[Start of Attachment]
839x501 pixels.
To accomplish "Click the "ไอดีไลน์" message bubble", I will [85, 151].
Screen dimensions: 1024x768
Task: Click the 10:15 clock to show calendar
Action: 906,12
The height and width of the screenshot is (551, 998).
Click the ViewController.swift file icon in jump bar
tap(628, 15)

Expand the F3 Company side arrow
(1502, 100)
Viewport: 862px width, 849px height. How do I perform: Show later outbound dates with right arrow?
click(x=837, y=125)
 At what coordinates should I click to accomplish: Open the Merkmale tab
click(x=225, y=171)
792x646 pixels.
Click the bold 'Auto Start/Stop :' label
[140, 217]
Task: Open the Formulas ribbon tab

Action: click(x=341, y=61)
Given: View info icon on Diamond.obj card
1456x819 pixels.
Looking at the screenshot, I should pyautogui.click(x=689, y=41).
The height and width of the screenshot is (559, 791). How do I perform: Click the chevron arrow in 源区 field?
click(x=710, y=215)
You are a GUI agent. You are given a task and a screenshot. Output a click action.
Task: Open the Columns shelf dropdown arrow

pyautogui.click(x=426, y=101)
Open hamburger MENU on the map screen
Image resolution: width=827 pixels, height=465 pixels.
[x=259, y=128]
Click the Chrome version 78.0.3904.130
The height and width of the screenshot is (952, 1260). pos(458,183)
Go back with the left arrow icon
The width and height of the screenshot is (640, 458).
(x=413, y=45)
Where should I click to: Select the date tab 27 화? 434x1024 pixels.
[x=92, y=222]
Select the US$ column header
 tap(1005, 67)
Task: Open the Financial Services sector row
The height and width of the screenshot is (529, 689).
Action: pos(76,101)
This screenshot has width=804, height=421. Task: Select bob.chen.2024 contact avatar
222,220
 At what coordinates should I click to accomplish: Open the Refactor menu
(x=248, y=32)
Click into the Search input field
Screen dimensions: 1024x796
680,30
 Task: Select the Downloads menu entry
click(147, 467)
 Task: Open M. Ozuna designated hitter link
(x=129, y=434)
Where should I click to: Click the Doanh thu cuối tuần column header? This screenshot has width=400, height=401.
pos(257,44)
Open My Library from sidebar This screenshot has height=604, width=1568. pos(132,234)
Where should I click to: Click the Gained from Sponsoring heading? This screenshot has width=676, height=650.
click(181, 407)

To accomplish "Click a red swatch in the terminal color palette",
[End of Attachment]
* [Exercise instructions]: All of the entries above are to be printed again exactly.

* [Written reply]:
839x501 pixels.
To accomplish "Click the "ไอดีไลน์" message bubble", I will [85, 151].
Screen dimensions: 1024x768
Task: Click the 10:15 clock to show calendar
Action: 906,12
The height and width of the screenshot is (551, 998).
Click the ViewController.swift file icon in jump bar
tap(628, 15)

Expand the F3 Company side arrow
(1502, 100)
Viewport: 862px width, 849px height. How do I perform: Show later outbound dates with right arrow?
click(x=837, y=125)
 At what coordinates should I click to accomplish: Open the Merkmale tab
click(x=225, y=171)
792x646 pixels.
Click the bold 'Auto Start/Stop :' label
[140, 217]
Task: Open the Formulas ribbon tab

Action: click(x=341, y=61)
Given: View info icon on Diamond.obj card
1456x819 pixels.
Looking at the screenshot, I should pyautogui.click(x=689, y=41).
The height and width of the screenshot is (559, 791). How do I perform: Click the chevron arrow in 源区 field?
click(x=710, y=215)
You are a GUI agent. You are given a task and a screenshot. Output a click action.
Task: Open the Columns shelf dropdown arrow

pyautogui.click(x=426, y=101)
Open hamburger MENU on the map screen
Image resolution: width=827 pixels, height=465 pixels.
[x=259, y=128]
Click the Chrome version 78.0.3904.130
The height and width of the screenshot is (952, 1260). pos(458,183)
Go back with the left arrow icon
The width and height of the screenshot is (640, 458).
(x=413, y=45)
Where should I click to: Select the date tab 27 화? 434x1024 pixels.
[x=92, y=222]
Select the US$ column header
 tap(1005, 67)
Task: Open the Financial Services sector row
The height and width of the screenshot is (529, 689).
Action: pos(76,101)
This screenshot has width=804, height=421. Task: Select bob.chen.2024 contact avatar
222,220
 At what coordinates should I click to accomplish: Open the Refactor menu
(x=248, y=32)
Click into the Search input field
Screen dimensions: 1024x796
680,30
 Task: Select the Downloads menu entry
click(147, 467)
 Task: Open M. Ozuna designated hitter link
(x=129, y=434)
Where should I click to: Click the Doanh thu cuối tuần column header? This screenshot has width=400, height=401.
pos(257,44)
Open My Library from sidebar This screenshot has height=604, width=1568. pos(132,234)
Where should I click to: Click the Gained from Sponsoring heading? This screenshot has width=676, height=650.
click(181, 407)

To accomplish "Click a red swatch in the terminal color palette",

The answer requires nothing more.